That is not to say that the early skyscrapers were without artistic merit, or that later structures failed to improve artistically, quite to the contrary. Nevertheless, post–World War I skyscrapers continued to emphasize profits and technology. The early skyscraper drew from existing technology and was considered an engine of innovation. Even in modern times, design continues to grow and evolve, but the "structural rationale for such a tall structure is technically and economically inescapable."[10] For Huxtable (1992, p. 105) "Architecture simply doesn't count…. With pitifully few exceptions in the past, New York's skyscrapers have never reached for anything but money." And while technology is certainly an awe-inspiring facet of skyscrapers, it should be remembered that the important technology of the first "skyscrapers" in the late 19th century was already available before the Civil War and that the basic "structural principles of the tall building, developed by the turn of the century, have remained essentially unchanged."[11] Art, technology, government regulations, and even ego must be considered, but the skyscraper is essentially a captive of economic forces and motives. Therefore when architects are asked what makes for the "super skyscraper," economic forces are considered preeminent, or as Robert Sobel meekly put it, "I think there are financial forces working to make this happen."[12]

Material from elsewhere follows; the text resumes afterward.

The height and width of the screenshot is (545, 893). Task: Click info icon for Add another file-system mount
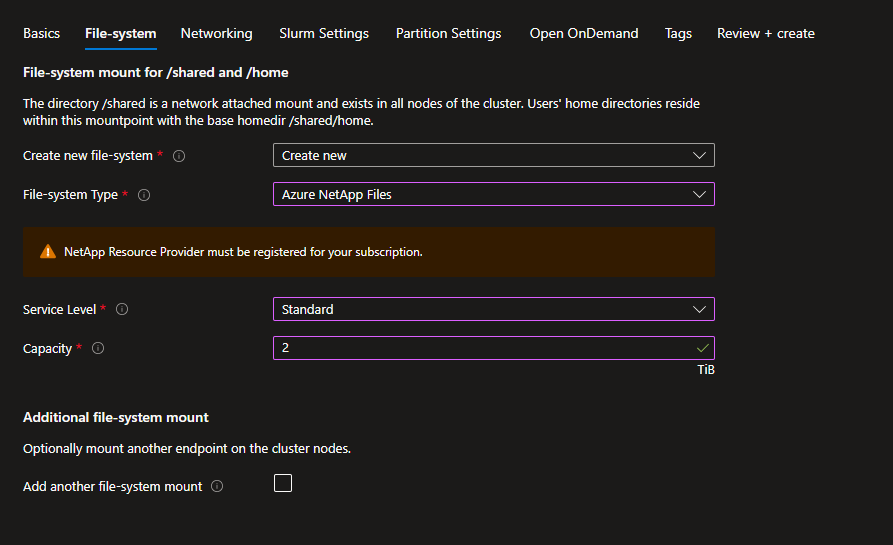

Changes in the rate of interest (the relative price between consumption goods and capital goods) can have three separate Cantillon effects on skyscrapers. All three effects are reinforcing and all three effects are interconnected to the transformation of the economy toward more roundabout production processes. When the rate of interest is reduced, all three effects contribute to the desire to build taller structures. The world's tallest buildings are generally built when there is a substantial and sustained divergence between the actual interest rate and the natural rate of interest, where the actual rate is below the natural rate as a result of government intervention. When the rate of interest increases, the financial effects all reduce the value of existing structures and the demand to build tall structures and when combined with depressed economic activity, the desire to build at all.

The first Cantillon effect is the impact of the rate of interest on the value of land and the cost of capital. A lower rate of interest tends to increase the value of land, especially in the central business districts of major metropolitan cities. Land values rise because lower rates of interest reduce the opportunity cost or full price of owning land. Treating the rate of interest as an exogenous cause, a reduction in the interest rate will increase the demand for land and result in an increase in land prices. However, the overriding issue with land is "location, location, location," so that the interest rate will have differential effects on land prices.

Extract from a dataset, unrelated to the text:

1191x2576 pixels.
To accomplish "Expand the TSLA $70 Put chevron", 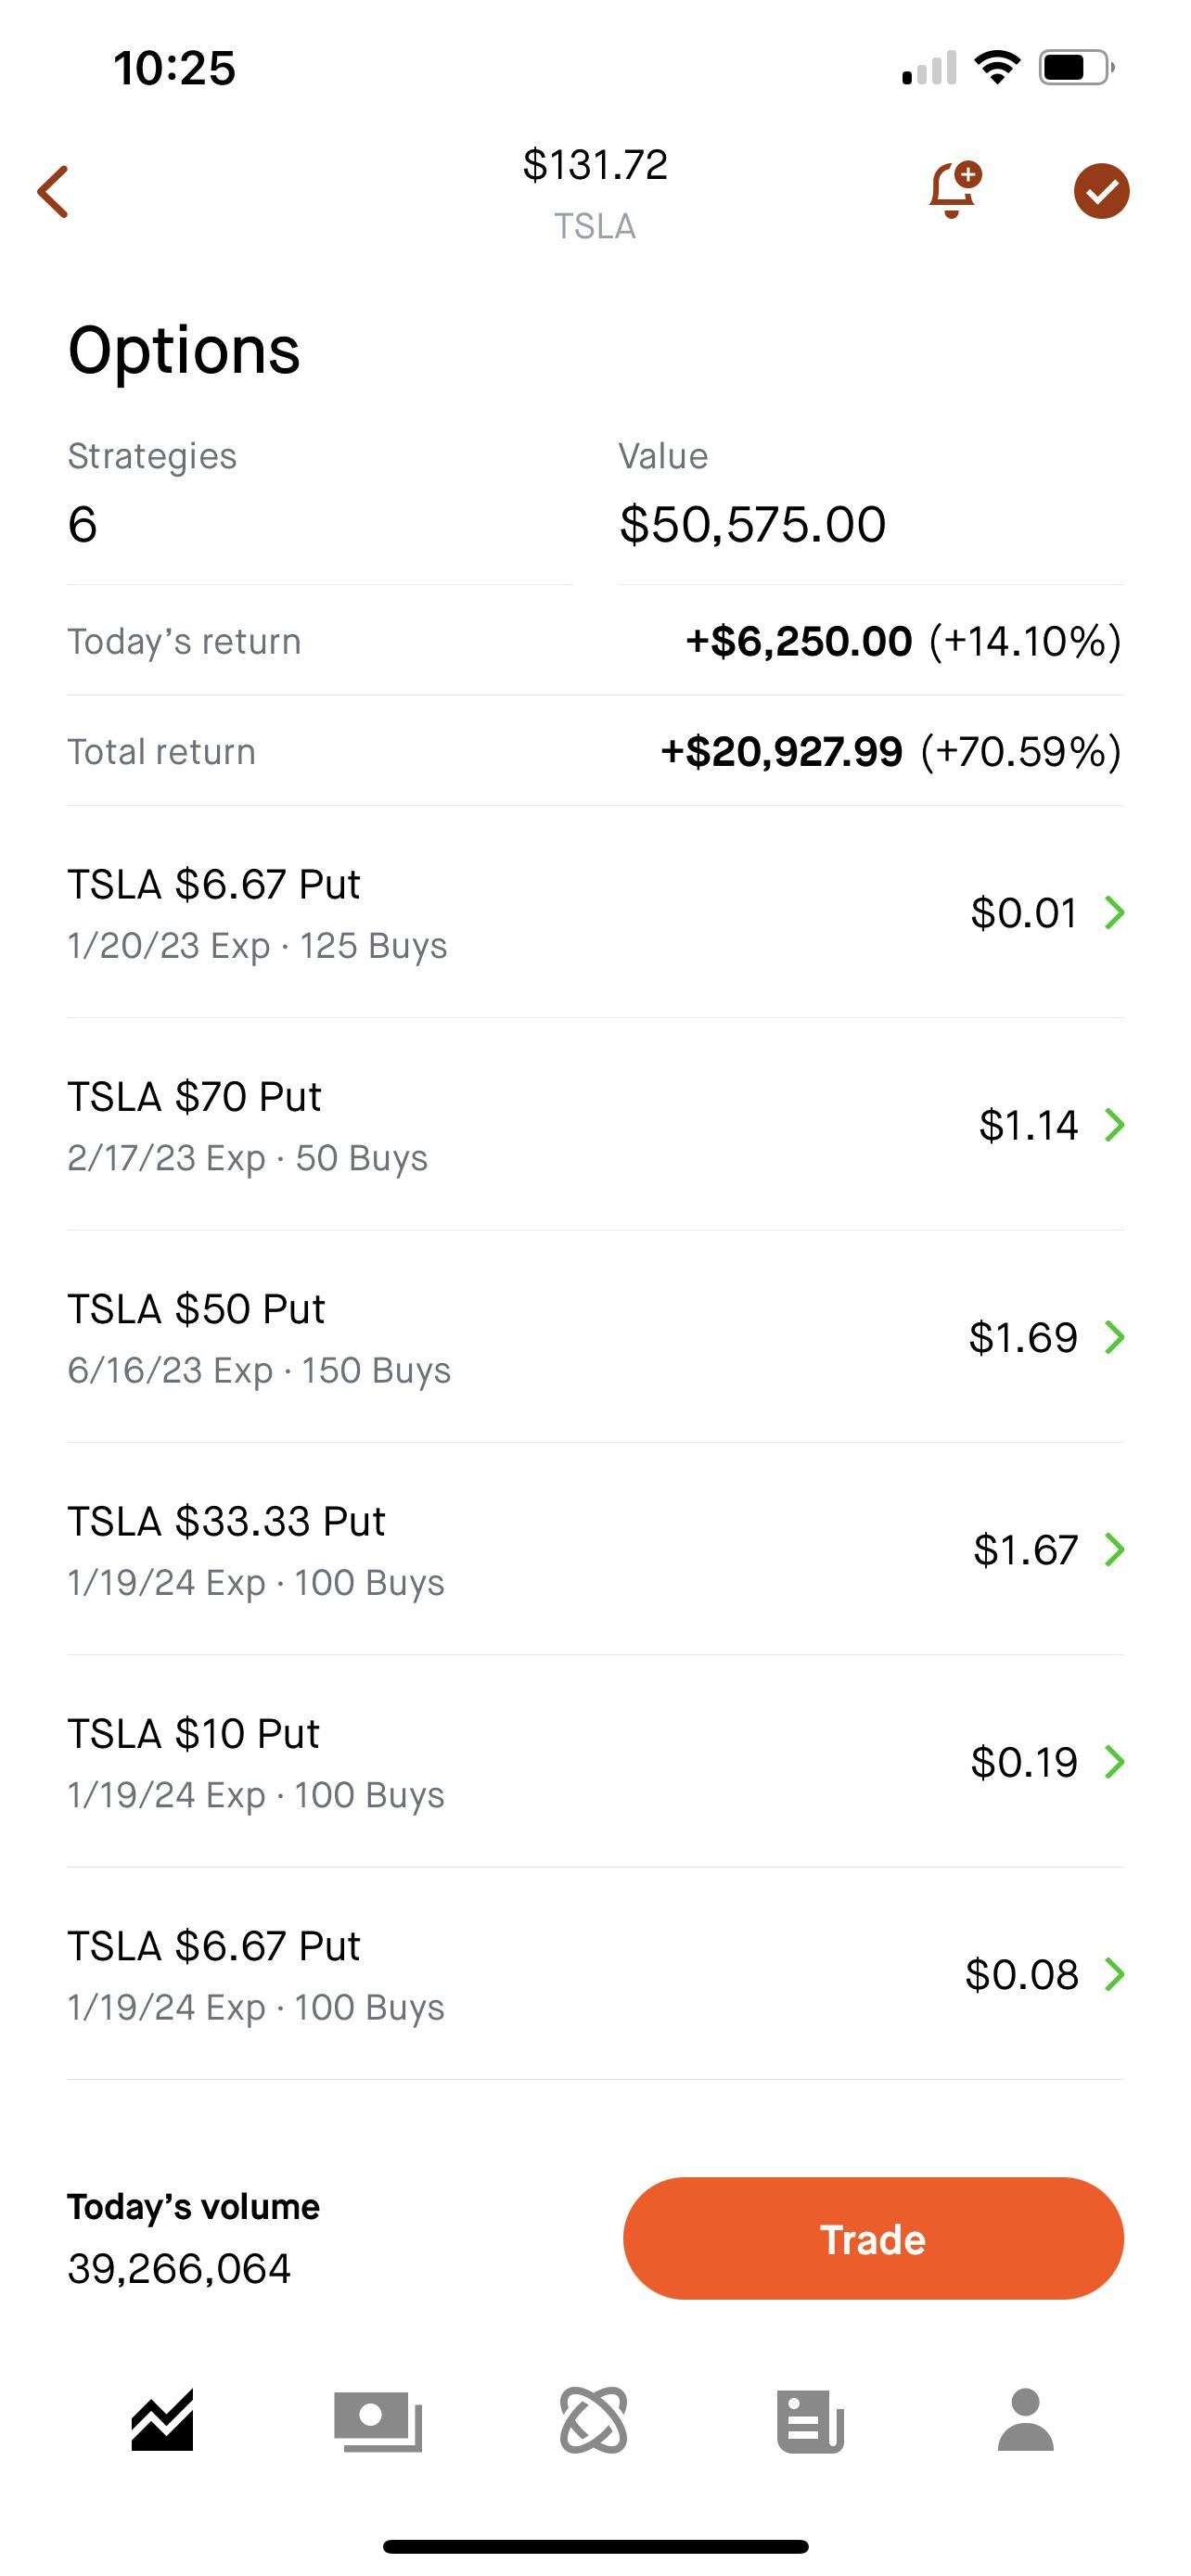I will (1114, 1125).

When the rate of interest is falling, the land best suited for the production of the longer-term, more capital-intensive, and more roundabout methods of production will increase in price relative to land better suited for shorter term, more direct methods of production. As land prices generally rise, the yield from any piece of land that would make ownership of it profitable also rises. Combined with a lower cost of capital brought about by a lower rate of interest, land owners will seek to build more capital-intensive structures and, at the margin, this will cause land to be put to alternative uses. In the central business district, this means more intensive use of land and thus higher buildings. Simplified, higher prices for land reduce the ratio of the per-floor cost of tall vs. short buildings and thus create the incentive to build buildings taller to spread the land cost over a larger number of floors. Lower rates of interest also reduce the cost of capital, which facilitates the ability to build taller. Thus, higher land cost leads to taller buildings.[13]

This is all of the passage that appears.